■ WHAT TO PRODUCE ■
Exactly the lines from the one containing "Click the CopySpec hyperlink" through the end of the records must be reproduced; leave out all pictures.

■ RECORDS PROVIDED ■
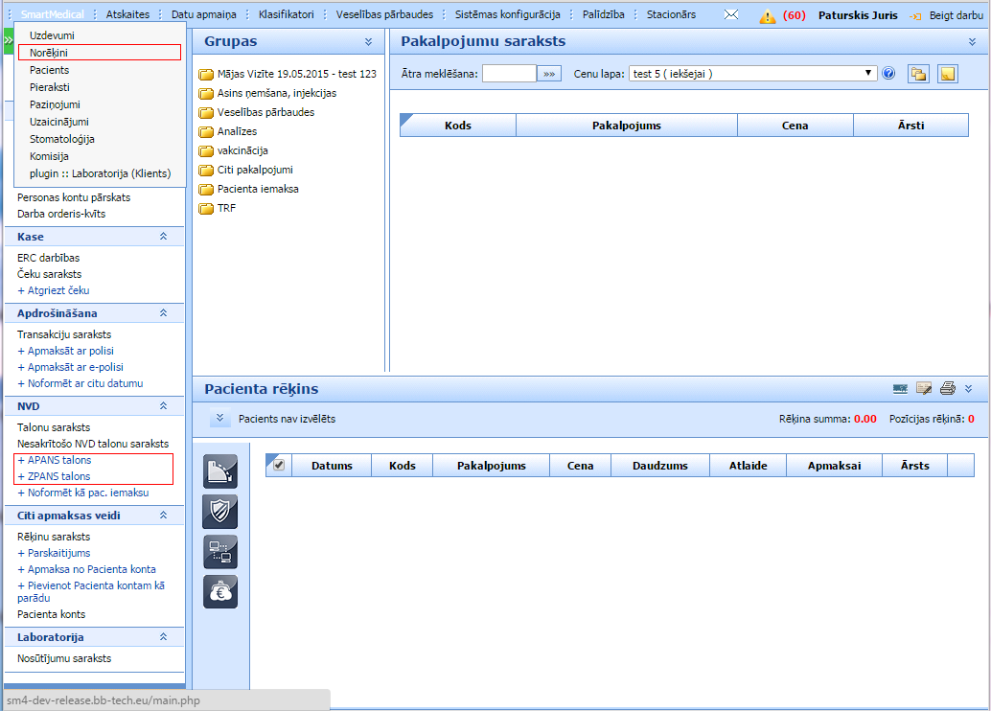
Task: Click the + APANS talons link
Action: [55, 461]
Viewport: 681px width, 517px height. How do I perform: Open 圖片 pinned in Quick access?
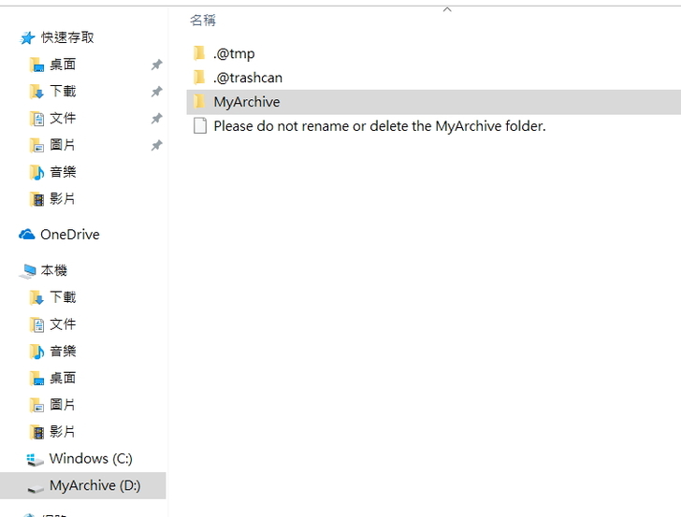[63, 146]
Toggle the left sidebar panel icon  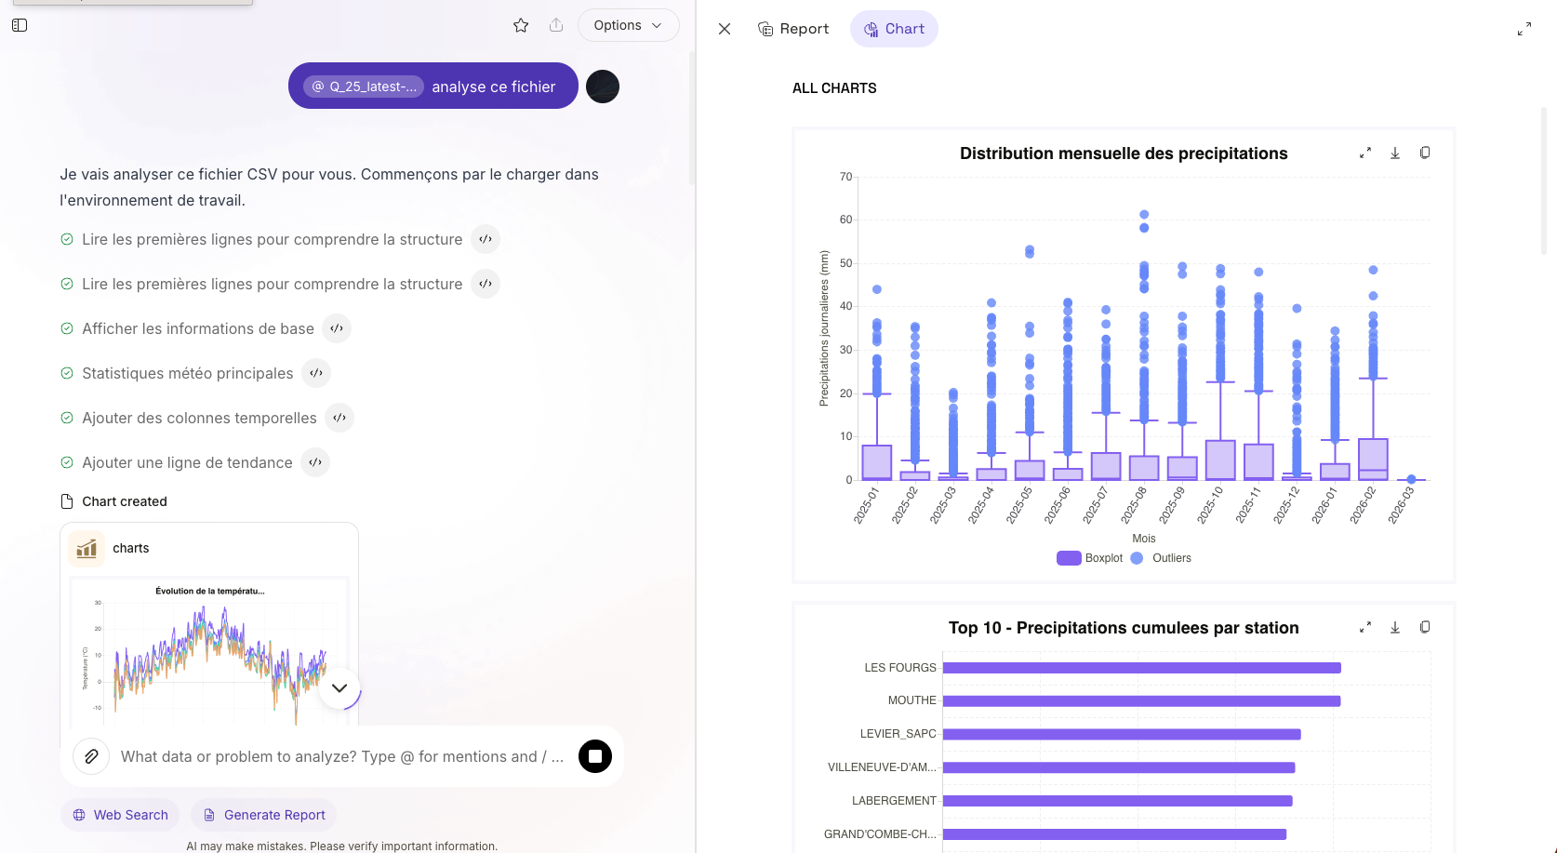click(x=20, y=25)

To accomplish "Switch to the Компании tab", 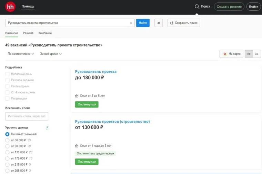I will click(45, 33).
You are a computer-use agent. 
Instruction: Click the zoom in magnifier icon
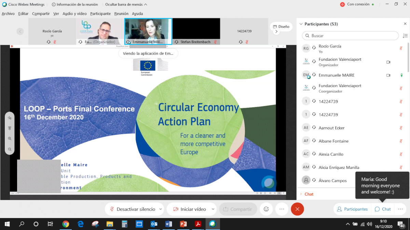(10, 139)
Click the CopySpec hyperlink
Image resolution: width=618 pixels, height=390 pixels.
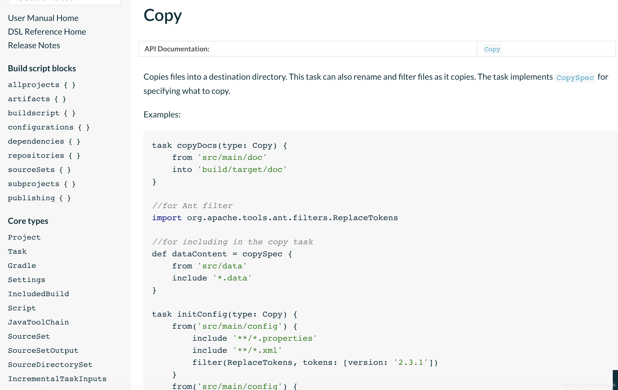click(x=575, y=77)
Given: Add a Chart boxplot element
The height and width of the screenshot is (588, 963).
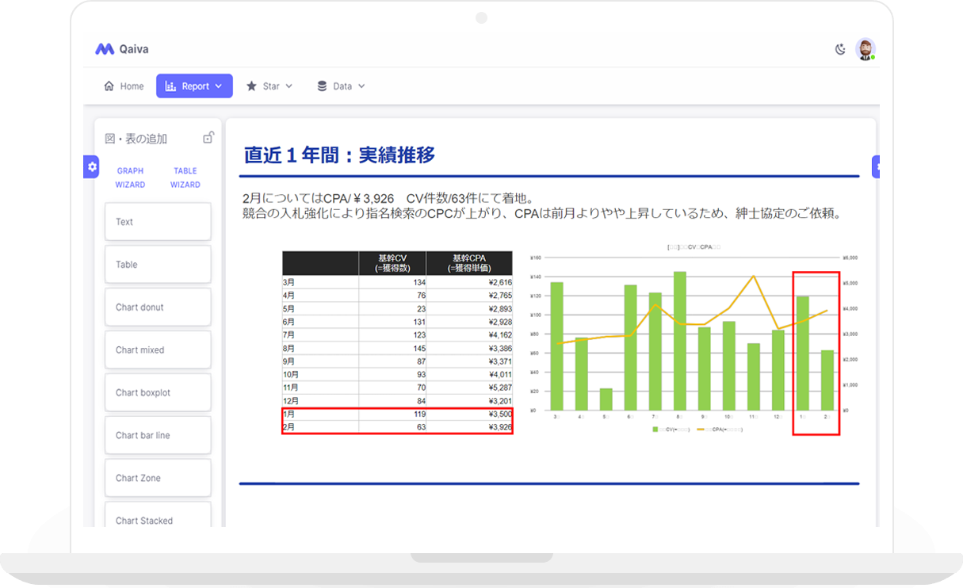Looking at the screenshot, I should [158, 393].
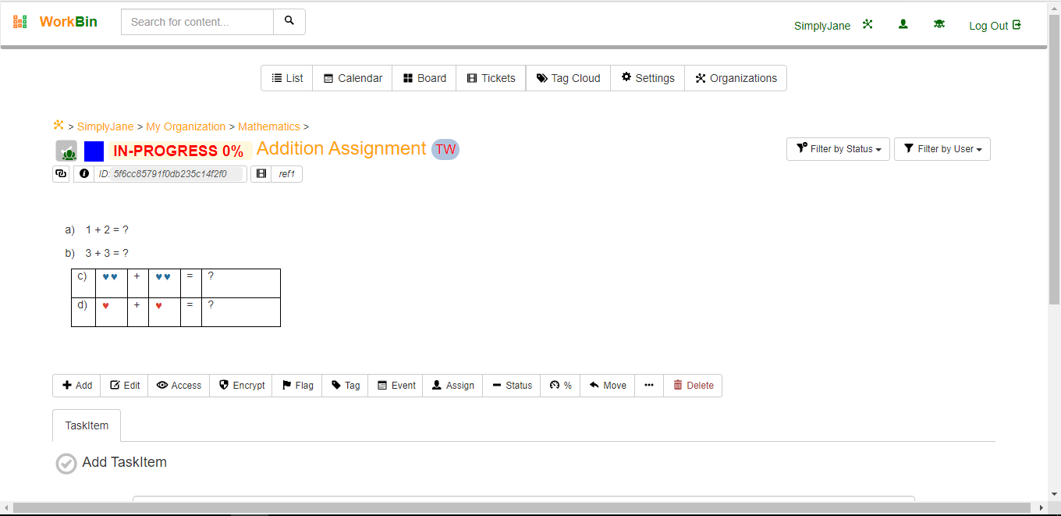Click the gray checkmark circle by Add TaskItem

coord(66,463)
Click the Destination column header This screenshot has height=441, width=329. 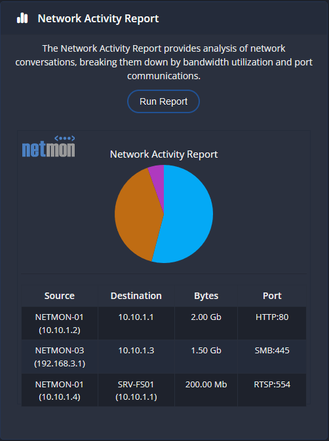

■ EXPECTED ANSWER ■
Click the CopySpec hyperlink
Image resolution: width=618 pixels, height=390 pixels.
click(x=575, y=77)
Given: Add a Chart boxplot element
The height and width of the screenshot is (588, 963).
Looking at the screenshot, I should [158, 393].
Click the gray checkmark circle by Add TaskItem

coord(66,463)
Click the Destination column header This screenshot has height=441, width=329. 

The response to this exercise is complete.